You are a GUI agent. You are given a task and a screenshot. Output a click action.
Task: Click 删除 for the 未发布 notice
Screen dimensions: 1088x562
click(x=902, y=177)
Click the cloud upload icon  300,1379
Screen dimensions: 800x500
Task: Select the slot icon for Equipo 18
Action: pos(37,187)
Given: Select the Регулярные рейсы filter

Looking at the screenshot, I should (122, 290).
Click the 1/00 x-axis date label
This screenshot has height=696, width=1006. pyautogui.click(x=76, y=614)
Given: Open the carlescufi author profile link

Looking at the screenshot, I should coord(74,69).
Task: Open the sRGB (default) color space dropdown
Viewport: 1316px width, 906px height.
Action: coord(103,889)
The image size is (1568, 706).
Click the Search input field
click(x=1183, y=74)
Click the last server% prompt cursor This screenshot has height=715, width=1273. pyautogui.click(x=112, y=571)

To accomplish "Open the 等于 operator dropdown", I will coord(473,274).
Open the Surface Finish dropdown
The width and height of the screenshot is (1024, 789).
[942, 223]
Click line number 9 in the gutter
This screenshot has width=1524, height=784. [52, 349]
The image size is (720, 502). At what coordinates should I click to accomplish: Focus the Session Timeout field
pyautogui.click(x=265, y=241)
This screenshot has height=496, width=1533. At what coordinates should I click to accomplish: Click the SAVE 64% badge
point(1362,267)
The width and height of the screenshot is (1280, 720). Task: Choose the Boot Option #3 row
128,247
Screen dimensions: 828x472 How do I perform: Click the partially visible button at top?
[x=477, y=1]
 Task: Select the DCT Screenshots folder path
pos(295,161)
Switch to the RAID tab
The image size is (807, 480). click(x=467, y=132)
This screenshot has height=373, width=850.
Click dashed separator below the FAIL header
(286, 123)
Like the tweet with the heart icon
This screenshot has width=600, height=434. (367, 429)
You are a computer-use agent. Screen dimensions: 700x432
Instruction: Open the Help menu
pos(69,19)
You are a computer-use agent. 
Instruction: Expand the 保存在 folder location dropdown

※

== Exercise aim ==
Transcribe the full listing, matching it exactly.

== Response to this task ==
You are a GUI agent. You are given a task and a screenshot. Output a click action.
Task: Click 删除 for the 未发布 notice
Screen dimensions: 1088x562
click(x=902, y=177)
Click the cloud upload icon  300,1379
Screen dimensions: 800x500
Task: Select the slot icon for Equipo 18
Action: pos(37,187)
Given: Select the Регулярные рейсы filter

Looking at the screenshot, I should (122, 290).
Click the 1/00 x-axis date label
This screenshot has height=696, width=1006. pyautogui.click(x=76, y=614)
Given: Open the carlescufi author profile link

Looking at the screenshot, I should coord(74,69).
Task: Open the sRGB (default) color space dropdown
Viewport: 1316px width, 906px height.
Action: coord(103,889)
The image size is (1568, 706).
Click the Search input field
click(x=1183, y=74)
Click the last server% prompt cursor This screenshot has height=715, width=1273. pyautogui.click(x=112, y=571)

To accomplish "Open the 等于 operator dropdown", I will coord(473,274).
Open the Surface Finish dropdown
The width and height of the screenshot is (1024, 789).
[942, 223]
Click line number 9 in the gutter
This screenshot has width=1524, height=784. [52, 349]
The image size is (720, 502). At what coordinates should I click to accomplish: Focus the Session Timeout field
pyautogui.click(x=265, y=241)
This screenshot has height=496, width=1533. At what coordinates should I click to accomplish: Click the SAVE 64% badge
point(1362,267)
The width and height of the screenshot is (1280, 720). Task: Choose the Boot Option #3 row
128,247
Screen dimensions: 828x472 How do I perform: Click the partially visible button at top?
[x=477, y=1]
 Task: Select the DCT Screenshots folder path
pos(295,161)
Switch to the RAID tab
The image size is (807, 480). click(x=467, y=132)
This screenshot has height=373, width=850.
Click dashed separator below the FAIL header
(286, 123)
Like the tweet with the heart icon
This screenshot has width=600, height=434. (367, 429)
You are a computer-use agent. Screen dimensions: 700x432
Instruction: Open the Help menu
pos(69,19)
You are a computer-use agent. 
Instruction: Expand the 保存在 folder location dropdown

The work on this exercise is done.